# Cody passed the TT -Temperament Test



## Superpup (Jun 7, 2007)

I am very proud of my boy. HE passed the ATTS temperament test today!!! Here is a link to all the things tested.
http://www.atts.org/testdesc.html

Some of the exercises, for example meeting the stranger and accepting a friendly stranger are similar to the ACK CGC, but you cannot coach or talk to your dog AT ALL. Unless your dog is in panic and refuses to investigate, then you can encourage your dog to go and investigate. Otherwise, you cannot talk to your dog at all, the judge wants to see the dog's TRUE reactions to the situations...

To top it off... Cody got the BEST points out of 27 dogs..







The absolute best score would have been 33 points, which means that the dog would have reacted exactly the way the standard "requires" a GSD to react... Cody got 29 points. The only things he lost points were greeting a friendly stranger and accepting petting. HE was "TOO" friendly with the stranger.. in fact the test result says that he was only "mildly alert and mildly aloof"... I would rather have him that way than TOO alert and TOO aloof... LOL! Although his only reaction to petting was to lean on the person offering petting for about 2 seconds, and then a quick sniff if they have treats and then he became totally uninterested...









His reaction to the BAD stranger was exactly as the judge said a GSD should react. When the "bad person" came out of the bushes acting drunk, Cody went forward with his ears and tail up, when the person started yelling and acting out, Cody started barkign at him, and when he raised his hand threateningly... well.. Cody TOTALLY went off on him..again this was a simulated situation, nothing to do with SchH or protection work, so I am very pleased to see that he associated this type of behaviour with being protective. Cody does have protection training, but this place and situation was totally different than bitework on a SchH field, HUGE difference being that the person did not have a sleeve!!!

## Objective 1:
Copy the temperament test post from "Some of the" to "to the situations...", changing "exercises" to "tasks".
## Objective 2:
Using the temperament test post, say whether each statement agrees with it, answering yes or no and quoting the deciding words: (a) Cody earned the highest score of the 27 dogs tested. (b) Handlers may coach their dogs during the exercises whenever they like. (c) The person acting as the bad stranger wore a sleeve.

## Source material:
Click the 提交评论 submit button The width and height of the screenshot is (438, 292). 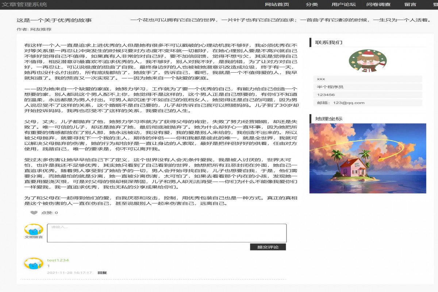268,246
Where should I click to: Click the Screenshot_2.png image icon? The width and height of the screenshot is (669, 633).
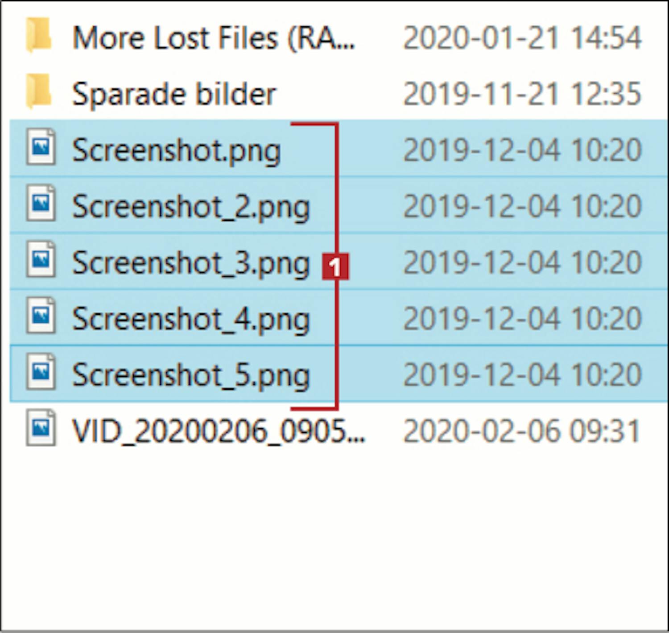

## Response 1:
Some of the tasks, for example meeting the stranger and accepting a friendly stranger are similar to the ACK CGC, but you cannot coach or talk to your dog AT ALL. Unless your dog is in panic and refuses to investigate, then you can encourage your dog to go and investigate. Otherwise, you cannot talk to your dog at all, the judge wants to see the dog's TRUE reactions to the situations...

## Response 2:
(a) Yes: "Cody got the BEST points out of 27 dogs"
(b) No: "you cannot coach or talk to your dog AT ALL"
(c) No: "the person did not have a sleeve"